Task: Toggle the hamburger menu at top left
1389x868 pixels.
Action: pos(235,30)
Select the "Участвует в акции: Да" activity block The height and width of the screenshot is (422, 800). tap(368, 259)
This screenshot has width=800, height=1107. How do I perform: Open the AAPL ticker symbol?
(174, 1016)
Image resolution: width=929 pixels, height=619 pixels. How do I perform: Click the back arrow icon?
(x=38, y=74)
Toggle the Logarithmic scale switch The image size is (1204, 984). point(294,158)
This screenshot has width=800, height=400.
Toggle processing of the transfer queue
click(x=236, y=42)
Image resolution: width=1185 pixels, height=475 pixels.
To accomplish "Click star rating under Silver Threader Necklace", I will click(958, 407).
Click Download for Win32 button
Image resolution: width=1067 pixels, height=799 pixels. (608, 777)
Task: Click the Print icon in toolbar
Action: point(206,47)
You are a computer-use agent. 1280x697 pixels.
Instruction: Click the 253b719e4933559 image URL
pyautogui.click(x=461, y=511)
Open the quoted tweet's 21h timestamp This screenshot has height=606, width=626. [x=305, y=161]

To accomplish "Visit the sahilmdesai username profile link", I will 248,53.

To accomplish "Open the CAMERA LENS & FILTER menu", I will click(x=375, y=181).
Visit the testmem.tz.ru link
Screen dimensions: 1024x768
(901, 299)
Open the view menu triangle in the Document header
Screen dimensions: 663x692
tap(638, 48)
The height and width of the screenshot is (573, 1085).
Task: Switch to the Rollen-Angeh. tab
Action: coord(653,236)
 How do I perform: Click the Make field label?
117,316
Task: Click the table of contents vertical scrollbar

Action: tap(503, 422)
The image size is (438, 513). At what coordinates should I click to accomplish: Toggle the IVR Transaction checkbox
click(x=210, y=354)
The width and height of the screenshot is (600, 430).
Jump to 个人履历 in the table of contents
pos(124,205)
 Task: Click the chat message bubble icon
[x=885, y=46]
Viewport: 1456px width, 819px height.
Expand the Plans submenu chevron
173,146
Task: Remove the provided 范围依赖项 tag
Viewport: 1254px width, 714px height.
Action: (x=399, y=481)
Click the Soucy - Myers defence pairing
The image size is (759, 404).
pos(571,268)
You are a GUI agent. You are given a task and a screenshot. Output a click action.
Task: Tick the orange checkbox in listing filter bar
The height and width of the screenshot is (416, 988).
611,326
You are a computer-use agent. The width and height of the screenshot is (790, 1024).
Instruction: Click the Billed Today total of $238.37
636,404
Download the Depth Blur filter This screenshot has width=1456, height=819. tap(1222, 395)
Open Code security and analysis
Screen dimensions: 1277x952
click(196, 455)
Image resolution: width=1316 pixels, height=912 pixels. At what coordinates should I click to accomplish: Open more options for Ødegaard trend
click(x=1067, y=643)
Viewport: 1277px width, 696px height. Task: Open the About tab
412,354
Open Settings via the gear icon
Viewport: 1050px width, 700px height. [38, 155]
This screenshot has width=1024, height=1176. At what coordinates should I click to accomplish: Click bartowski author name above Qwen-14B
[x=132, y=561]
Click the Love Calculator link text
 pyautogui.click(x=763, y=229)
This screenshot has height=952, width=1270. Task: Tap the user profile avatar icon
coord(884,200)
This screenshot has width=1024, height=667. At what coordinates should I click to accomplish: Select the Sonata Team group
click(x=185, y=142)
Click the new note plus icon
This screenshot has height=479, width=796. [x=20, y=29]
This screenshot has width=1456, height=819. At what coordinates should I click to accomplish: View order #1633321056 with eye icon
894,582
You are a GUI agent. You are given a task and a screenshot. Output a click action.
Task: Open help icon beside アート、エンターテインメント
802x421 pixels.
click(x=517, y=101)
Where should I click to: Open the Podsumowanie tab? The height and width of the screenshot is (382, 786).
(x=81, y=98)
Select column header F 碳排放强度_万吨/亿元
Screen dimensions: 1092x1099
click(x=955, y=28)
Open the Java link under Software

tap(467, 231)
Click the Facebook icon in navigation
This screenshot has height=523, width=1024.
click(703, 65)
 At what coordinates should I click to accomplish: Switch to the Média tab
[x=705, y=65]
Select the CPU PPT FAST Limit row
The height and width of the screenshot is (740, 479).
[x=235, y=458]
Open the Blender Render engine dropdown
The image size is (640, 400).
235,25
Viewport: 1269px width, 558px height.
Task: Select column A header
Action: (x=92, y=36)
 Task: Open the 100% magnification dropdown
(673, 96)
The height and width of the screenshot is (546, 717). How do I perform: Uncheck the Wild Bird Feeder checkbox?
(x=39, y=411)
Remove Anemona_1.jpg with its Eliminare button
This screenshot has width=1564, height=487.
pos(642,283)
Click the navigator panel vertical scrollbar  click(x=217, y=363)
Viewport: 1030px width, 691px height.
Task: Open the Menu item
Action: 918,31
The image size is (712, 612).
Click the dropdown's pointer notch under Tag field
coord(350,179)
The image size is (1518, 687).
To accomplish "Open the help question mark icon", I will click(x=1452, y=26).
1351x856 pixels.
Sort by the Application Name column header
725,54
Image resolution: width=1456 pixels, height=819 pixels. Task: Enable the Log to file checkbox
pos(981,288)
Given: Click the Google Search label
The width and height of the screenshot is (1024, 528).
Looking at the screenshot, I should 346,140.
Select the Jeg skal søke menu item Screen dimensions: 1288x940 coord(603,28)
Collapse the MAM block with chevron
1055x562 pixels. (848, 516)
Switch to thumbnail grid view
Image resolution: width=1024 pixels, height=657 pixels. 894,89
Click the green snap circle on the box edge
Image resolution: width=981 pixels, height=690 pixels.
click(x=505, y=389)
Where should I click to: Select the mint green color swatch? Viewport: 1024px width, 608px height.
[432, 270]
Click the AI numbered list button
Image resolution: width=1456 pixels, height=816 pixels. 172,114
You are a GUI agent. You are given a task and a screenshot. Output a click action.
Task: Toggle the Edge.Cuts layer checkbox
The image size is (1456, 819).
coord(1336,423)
....
:: 操作指示 ::
请把上面所有的行整理成一个 Markdown 表格，分为"行号"和"内容"两列，空行不要列入。

:: 书面回答 ::
| 行号 | 内容 |
|---|---|
| 1 | Task: Toggle the hamburger menu at top left |
| 2 | 1389x868 pixels. |
| 3 | Action: pos(235,30) |
| 4 | Select the "Участвует в акции: Да" activity block The height and width of the screenshot is (422, 800). tap(368, 259) |
| 5 | This screenshot has width=800, height=1107. How do I perform: Open the AAPL ticker symbol? |
| 6 | (174, 1016) |
| 7 | Image resolution: width=929 pixels, height=619 pixels. How do I perform: Click the back arrow icon? |
| 8 | (x=38, y=74) |
| 9 | Toggle the Logarithmic scale switch The image size is (1204, 984). point(294,158) |
| 10 | This screenshot has width=800, height=400. |
| 11 | Toggle processing of the transfer queue |
| 12 | click(x=236, y=42) |
| 13 | Image resolution: width=1185 pixels, height=475 pixels. |
| 14 | To accomplish "Click star rating under Silver Threader Necklace", I will click(958, 407). |
| 15 | Click Download for Win32 button |
| 16 | Image resolution: width=1067 pixels, height=799 pixels. (608, 777) |
| 17 | Task: Click the Print icon in toolbar |
| 18 | Action: point(206,47) |
| 19 | You are a computer-use agent. 1280x697 pixels. |
| 20 | Instruction: Click the 253b719e4933559 image URL |
| 21 | pyautogui.click(x=461, y=511) |
| 22 | Open the quoted tweet's 21h timestamp This screenshot has height=606, width=626. [x=305, y=161] |
| 23 | To accomplish "Visit the sahilmdesai username profile link", I will 248,53. |
| 24 | To accomplish "Open the CAMERA LENS & FILTER menu", I will click(x=375, y=181). |
| 25 | Visit the testmem.tz.ru link |
| 26 | Screen dimensions: 1024x768 |
| 27 | (901, 299) |
| 28 | Open the view menu triangle in the Document header |
| 29 | Screen dimensions: 663x692 |
| 30 | tap(638, 48) |
| 31 | The height and width of the screenshot is (573, 1085). |
| 32 | Task: Switch to the Rollen-Angeh. tab |
| 33 | Action: coord(653,236) |
| 34 |  How do I perform: Click the Make field label? |
| 35 | 117,316 |
| 36 | Task: Click the table of contents vertical scrollbar |
| 37 | Action: tap(503, 422) |
| 38 | The image size is (438, 513). At what coordinates should I click to accomplish: Toggle the IVR Transaction checkbox |
| 39 | click(x=210, y=354) |
| 40 | The width and height of the screenshot is (600, 430). |
| 41 | Jump to 个人履历 in the table of contents |
| 42 | pos(124,205) |
| 43 |  Task: Click the chat message bubble icon |
| 44 | [x=885, y=46] |
| 45 | Viewport: 1456px width, 819px height. |
| 46 | Expand the Plans submenu chevron |
| 47 | 173,146 |
| 48 | Task: Remove the provided 范围依赖项 tag |
| 49 | Viewport: 1254px width, 714px height. |
| 50 | Action: (x=399, y=481) |
| 51 | Click the Soucy - Myers defence pairing |
| 52 | The image size is (759, 404). |
| 53 | pos(571,268) |
| 54 | You are a GUI agent. You are given a task and a screenshot. Output a click action. |
| 55 | Task: Tick the orange checkbox in listing filter bar |
| 56 | The height and width of the screenshot is (416, 988). |
| 57 | 611,326 |
| 58 | You are a computer-use agent. The width and height of the screenshot is (790, 1024). |
| 59 | Instruction: Click the Billed Today total of $238.37 |
| 60 | 636,404 |
| 61 | Download the Depth Blur filter This screenshot has width=1456, height=819. tap(1222, 395) |
| 62 | Open Code security and analysis |
| 63 | Screen dimensions: 1277x952 |
| 64 | click(196, 455) |
| 65 | Image resolution: width=1316 pixels, height=912 pixels. At what coordinates should I click to accomplish: Open more options for Ødegaard trend |
| 66 | click(x=1067, y=643) |
| 67 | Viewport: 1277px width, 696px height. Task: Open the About tab |
| 68 | 412,354 |
| 69 | Open Settings via the gear icon |
| 70 | Viewport: 1050px width, 700px height. [38, 155] |
| 71 | This screenshot has width=1024, height=1176. At what coordinates should I click to accomplish: Click bartowski author name above Qwen-14B |
| 72 | [x=132, y=561] |
| 73 | Click the Love Calculator link text |
| 74 |  pyautogui.click(x=763, y=229) |
| 75 | This screenshot has height=952, width=1270. Task: Tap the user profile avatar icon |
| 76 | coord(884,200) |
| 77 | This screenshot has width=1024, height=667. At what coordinates should I click to accomplish: Select the Sonata Team group |
| 78 | click(x=185, y=142) |
| 79 | Click the new note plus icon |
| 80 | This screenshot has height=479, width=796. [x=20, y=29] |
| 81 | This screenshot has width=1456, height=819. At what coordinates should I click to accomplish: View order #1633321056 with eye icon |
| 82 | 894,582 |
| 83 | You are a GUI agent. You are given a task and a screenshot. Output a click action. |
| 84 | Task: Open help icon beside アート、エンターテインメント |
| 85 | 802x421 pixels. |
| 86 | click(x=517, y=101) |
| 87 | Where should I click to: Open the Podsumowanie tab? The height and width of the screenshot is (382, 786). |
| 88 | (x=81, y=98) |
| 89 | Select column header F 碳排放强度_万吨/亿元 |
| 90 | Screen dimensions: 1092x1099 |
| 91 | click(x=955, y=28) |
| 92 | Open the Java link under Software |
| 93 | tap(467, 231) |
| 94 | Click the Facebook icon in navigation |
| 95 | This screenshot has height=523, width=1024. |
| 96 | click(703, 65) |
| 97 |  At what coordinates should I click to accomplish: Switch to the Média tab |
| 98 | [x=705, y=65] |
| 99 | Select the CPU PPT FAST Limit row |
| 100 | The height and width of the screenshot is (740, 479). |
| 101 | [x=235, y=458] |
| 102 | Open the Blender Render engine dropdown |
| 103 | The image size is (640, 400). |
| 104 | 235,25 |
| 105 | Viewport: 1269px width, 558px height. |
| 106 | Task: Select column A header |
| 107 | Action: (x=92, y=36) |
| 108 |  Task: Open the 100% magnification dropdown |
| 109 | (673, 96) |
| 110 | The height and width of the screenshot is (546, 717). How do I perform: Uncheck the Wild Bird Feeder checkbox? |
| 111 | (x=39, y=411) |
| 112 | Remove Anemona_1.jpg with its Eliminare button |
| 113 | This screenshot has width=1564, height=487. |
| 114 | pos(642,283) |
| 115 | Click the navigator panel vertical scrollbar  click(x=217, y=363) |
| 116 | Viewport: 1030px width, 691px height. |
| 117 | Task: Open the Menu item |
| 118 | Action: 918,31 |
| 119 | The image size is (712, 612). |
| 120 | Click the dropdown's pointer notch under Tag field |
| 121 | coord(350,179) |
| 122 | The image size is (1518, 687). |
| 123 | To accomplish "Open the help question mark icon", I will click(x=1452, y=26). |
| 124 | 1351x856 pixels. |
| 125 | Sort by the Application Name column header |
| 126 | 725,54 |
| 127 | Image resolution: width=1456 pixels, height=819 pixels. Task: Enable the Log to file checkbox |
| 128 | pos(981,288) |
| 129 | Given: Click the Google Search label |
| 130 | The width and height of the screenshot is (1024, 528). |
| 131 | Looking at the screenshot, I should 346,140. |
| 132 | Select the Jeg skal søke menu item Screen dimensions: 1288x940 coord(603,28) |
| 133 | Collapse the MAM block with chevron |
| 134 | 1055x562 pixels. (848, 516) |
| 135 | Switch to thumbnail grid view |
| 136 | Image resolution: width=1024 pixels, height=657 pixels. 894,89 |
| 137 | Click the green snap circle on the box edge |
| 138 | Image resolution: width=981 pixels, height=690 pixels. |
| 139 | click(x=505, y=389) |
| 140 | Where should I click to: Select the mint green color swatch? Viewport: 1024px width, 608px height. |
| 141 | [432, 270] |
| 142 | Click the AI numbered list button |
| 143 | Image resolution: width=1456 pixels, height=816 pixels. 172,114 |
| 144 | You are a GUI agent. You are given a task and a screenshot. Output a click action. |
| 145 | Task: Toggle the Edge.Cuts layer checkbox |
| 146 | The image size is (1456, 819). |
| 147 | coord(1336,423) |